The whole of the data must be transcribed exactly.
# # # # #
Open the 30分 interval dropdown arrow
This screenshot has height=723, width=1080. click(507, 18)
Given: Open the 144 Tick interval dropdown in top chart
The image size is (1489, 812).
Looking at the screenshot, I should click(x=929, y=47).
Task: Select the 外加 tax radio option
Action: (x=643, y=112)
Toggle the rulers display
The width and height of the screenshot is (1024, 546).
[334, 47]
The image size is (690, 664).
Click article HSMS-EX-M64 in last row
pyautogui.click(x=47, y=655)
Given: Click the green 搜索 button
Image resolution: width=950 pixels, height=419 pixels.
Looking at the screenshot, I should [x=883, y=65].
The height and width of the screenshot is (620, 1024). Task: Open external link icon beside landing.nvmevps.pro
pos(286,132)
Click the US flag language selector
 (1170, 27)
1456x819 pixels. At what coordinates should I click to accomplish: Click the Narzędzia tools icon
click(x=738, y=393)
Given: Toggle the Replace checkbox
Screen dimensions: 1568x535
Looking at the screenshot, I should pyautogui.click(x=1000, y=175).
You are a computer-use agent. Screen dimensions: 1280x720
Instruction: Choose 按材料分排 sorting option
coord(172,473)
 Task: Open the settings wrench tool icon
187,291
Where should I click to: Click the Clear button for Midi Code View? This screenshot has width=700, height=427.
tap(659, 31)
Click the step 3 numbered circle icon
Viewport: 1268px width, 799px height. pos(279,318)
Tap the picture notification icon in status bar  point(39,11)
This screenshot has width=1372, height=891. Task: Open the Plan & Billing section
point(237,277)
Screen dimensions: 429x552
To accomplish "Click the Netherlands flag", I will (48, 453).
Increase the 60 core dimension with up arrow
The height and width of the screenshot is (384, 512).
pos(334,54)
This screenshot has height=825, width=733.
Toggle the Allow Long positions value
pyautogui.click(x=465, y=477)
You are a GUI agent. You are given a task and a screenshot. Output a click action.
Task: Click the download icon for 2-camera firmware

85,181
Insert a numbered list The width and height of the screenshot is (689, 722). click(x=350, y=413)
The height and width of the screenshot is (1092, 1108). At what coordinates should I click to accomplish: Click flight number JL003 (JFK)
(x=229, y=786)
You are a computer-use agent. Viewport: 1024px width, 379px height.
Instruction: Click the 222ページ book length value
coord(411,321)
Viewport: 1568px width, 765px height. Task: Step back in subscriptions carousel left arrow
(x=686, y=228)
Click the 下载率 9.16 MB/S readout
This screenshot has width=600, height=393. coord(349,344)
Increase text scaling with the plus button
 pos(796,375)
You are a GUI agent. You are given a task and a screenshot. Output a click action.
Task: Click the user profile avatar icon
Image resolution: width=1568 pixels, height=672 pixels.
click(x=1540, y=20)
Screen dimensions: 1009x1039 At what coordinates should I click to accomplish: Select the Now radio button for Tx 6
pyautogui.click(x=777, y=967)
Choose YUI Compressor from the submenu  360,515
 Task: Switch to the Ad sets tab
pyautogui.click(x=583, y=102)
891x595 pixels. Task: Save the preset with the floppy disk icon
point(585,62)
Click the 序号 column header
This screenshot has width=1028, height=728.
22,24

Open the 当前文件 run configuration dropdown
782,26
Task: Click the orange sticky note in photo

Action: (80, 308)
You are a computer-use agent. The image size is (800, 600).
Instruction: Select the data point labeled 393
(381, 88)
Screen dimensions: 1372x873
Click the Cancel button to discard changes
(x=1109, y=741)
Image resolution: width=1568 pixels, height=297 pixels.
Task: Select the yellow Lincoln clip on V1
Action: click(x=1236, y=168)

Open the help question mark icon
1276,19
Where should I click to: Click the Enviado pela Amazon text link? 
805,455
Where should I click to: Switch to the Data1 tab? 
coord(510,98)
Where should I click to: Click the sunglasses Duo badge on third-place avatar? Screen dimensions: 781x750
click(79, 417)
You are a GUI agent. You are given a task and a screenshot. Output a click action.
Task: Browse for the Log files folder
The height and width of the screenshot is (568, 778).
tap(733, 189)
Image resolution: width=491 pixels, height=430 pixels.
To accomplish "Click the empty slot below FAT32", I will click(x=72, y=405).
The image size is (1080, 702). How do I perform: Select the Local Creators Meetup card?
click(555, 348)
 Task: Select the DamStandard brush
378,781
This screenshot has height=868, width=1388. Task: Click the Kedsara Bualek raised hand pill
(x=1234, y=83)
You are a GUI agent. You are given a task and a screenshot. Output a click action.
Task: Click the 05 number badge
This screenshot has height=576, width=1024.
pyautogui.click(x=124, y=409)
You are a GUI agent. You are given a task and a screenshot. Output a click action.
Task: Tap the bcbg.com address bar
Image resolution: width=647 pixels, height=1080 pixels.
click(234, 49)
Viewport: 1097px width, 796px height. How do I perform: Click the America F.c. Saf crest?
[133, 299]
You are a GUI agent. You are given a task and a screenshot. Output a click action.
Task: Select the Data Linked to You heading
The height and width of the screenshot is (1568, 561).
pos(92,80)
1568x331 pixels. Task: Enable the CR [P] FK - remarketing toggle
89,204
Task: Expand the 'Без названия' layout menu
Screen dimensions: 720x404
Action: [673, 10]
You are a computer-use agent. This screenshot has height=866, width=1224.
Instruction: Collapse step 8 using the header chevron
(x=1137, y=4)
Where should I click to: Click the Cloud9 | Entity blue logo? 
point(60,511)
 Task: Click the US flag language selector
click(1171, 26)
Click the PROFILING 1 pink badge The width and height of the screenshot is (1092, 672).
# # # # #
- Answer below
Open the 30分 interval dropdown arrow
This screenshot has height=723, width=1080. click(507, 18)
Given: Open the 144 Tick interval dropdown in top chart
The image size is (1489, 812).
Looking at the screenshot, I should click(x=929, y=47).
Task: Select the 外加 tax radio option
Action: (x=643, y=112)
Toggle the rulers display
The width and height of the screenshot is (1024, 546).
[334, 47]
The image size is (690, 664).
Click article HSMS-EX-M64 in last row
pyautogui.click(x=47, y=655)
Given: Click the green 搜索 button
Image resolution: width=950 pixels, height=419 pixels.
Looking at the screenshot, I should [x=883, y=65].
The height and width of the screenshot is (620, 1024). Task: Open external link icon beside landing.nvmevps.pro
pos(286,132)
Click the US flag language selector
 (1170, 27)
1456x819 pixels. At what coordinates should I click to accomplish: Click the Narzędzia tools icon
click(x=738, y=393)
Given: Toggle the Replace checkbox
Screen dimensions: 1568x535
Looking at the screenshot, I should pyautogui.click(x=1000, y=175).
You are a computer-use agent. Screen dimensions: 1280x720
Instruction: Choose 按材料分排 sorting option
coord(172,473)
 Task: Open the settings wrench tool icon
187,291
Where should I click to: Click the Clear button for Midi Code View? This screenshot has width=700, height=427.
tap(659, 31)
Click the step 3 numbered circle icon
Viewport: 1268px width, 799px height. pos(279,318)
Tap the picture notification icon in status bar  point(39,11)
This screenshot has width=1372, height=891. Task: Open the Plan & Billing section
point(237,277)
Screen dimensions: 429x552
To accomplish "Click the Netherlands flag", I will (48, 453).
Increase the 60 core dimension with up arrow
The height and width of the screenshot is (384, 512).
pos(334,54)
This screenshot has height=825, width=733.
Toggle the Allow Long positions value
pyautogui.click(x=465, y=477)
You are a GUI agent. You are given a task and a screenshot. Output a click action.
Task: Click the download icon for 2-camera firmware

85,181
Insert a numbered list The width and height of the screenshot is (689, 722). click(x=350, y=413)
The height and width of the screenshot is (1092, 1108). At what coordinates should I click to accomplish: Click flight number JL003 (JFK)
(x=229, y=786)
You are a computer-use agent. Viewport: 1024px width, 379px height.
Instruction: Click the 222ページ book length value
coord(411,321)
Viewport: 1568px width, 765px height. Task: Step back in subscriptions carousel left arrow
(x=686, y=228)
Click the 下载率 9.16 MB/S readout
This screenshot has width=600, height=393. coord(349,344)
Increase text scaling with the plus button
 pos(796,375)
You are a GUI agent. You are given a task and a screenshot. Output a click action.
Task: Click the user profile avatar icon
Image resolution: width=1568 pixels, height=672 pixels.
click(x=1540, y=20)
Screen dimensions: 1009x1039 At what coordinates should I click to accomplish: Select the Now radio button for Tx 6
pyautogui.click(x=777, y=967)
Choose YUI Compressor from the submenu  360,515
 Task: Switch to the Ad sets tab
pyautogui.click(x=583, y=102)
891x595 pixels. Task: Save the preset with the floppy disk icon
point(585,62)
Click the 序号 column header
This screenshot has width=1028, height=728.
22,24

Open the 当前文件 run configuration dropdown
782,26
Task: Click the orange sticky note in photo

Action: (80, 308)
You are a computer-use agent. The image size is (800, 600).
Instruction: Select the data point labeled 393
(381, 88)
Screen dimensions: 1372x873
Click the Cancel button to discard changes
(x=1109, y=741)
Image resolution: width=1568 pixels, height=297 pixels.
Task: Select the yellow Lincoln clip on V1
Action: click(x=1236, y=168)

Open the help question mark icon
1276,19
Where should I click to: Click the Enviado pela Amazon text link? 
805,455
Where should I click to: Switch to the Data1 tab? 
coord(510,98)
Where should I click to: Click the sunglasses Duo badge on third-place avatar? Screen dimensions: 781x750
click(79, 417)
You are a GUI agent. You are given a task and a screenshot. Output a click action.
Task: Browse for the Log files folder
The height and width of the screenshot is (568, 778).
tap(733, 189)
Image resolution: width=491 pixels, height=430 pixels.
To accomplish "Click the empty slot below FAT32", I will click(x=72, y=405).
The image size is (1080, 702). How do I perform: Select the Local Creators Meetup card?
click(555, 348)
 Task: Select the DamStandard brush
378,781
This screenshot has height=868, width=1388. Task: Click the Kedsara Bualek raised hand pill
(x=1234, y=83)
You are a GUI agent. You are given a task and a screenshot. Output a click action.
Task: Click the 05 number badge
This screenshot has height=576, width=1024.
pyautogui.click(x=124, y=409)
You are a GUI agent. You are given a task and a screenshot. Output a click action.
Task: Tap the bcbg.com address bar
Image resolution: width=647 pixels, height=1080 pixels.
click(234, 49)
Viewport: 1097px width, 796px height. How do I perform: Click the America F.c. Saf crest?
[133, 299]
You are a GUI agent. You are given a task and a screenshot. Output a click action.
Task: Select the Data Linked to You heading
The height and width of the screenshot is (1568, 561).
pos(92,80)
1568x331 pixels. Task: Enable the CR [P] FK - remarketing toggle
89,204
Task: Expand the 'Без названия' layout menu
Screen dimensions: 720x404
Action: [673, 10]
You are a computer-use agent. This screenshot has height=866, width=1224.
Instruction: Collapse step 8 using the header chevron
(x=1137, y=4)
Where should I click to: Click the Cloud9 | Entity blue logo? 
point(60,511)
 Task: Click the US flag language selector
click(1171, 26)
Click the PROFILING 1 pink badge The width and height of the screenshot is (1092, 672).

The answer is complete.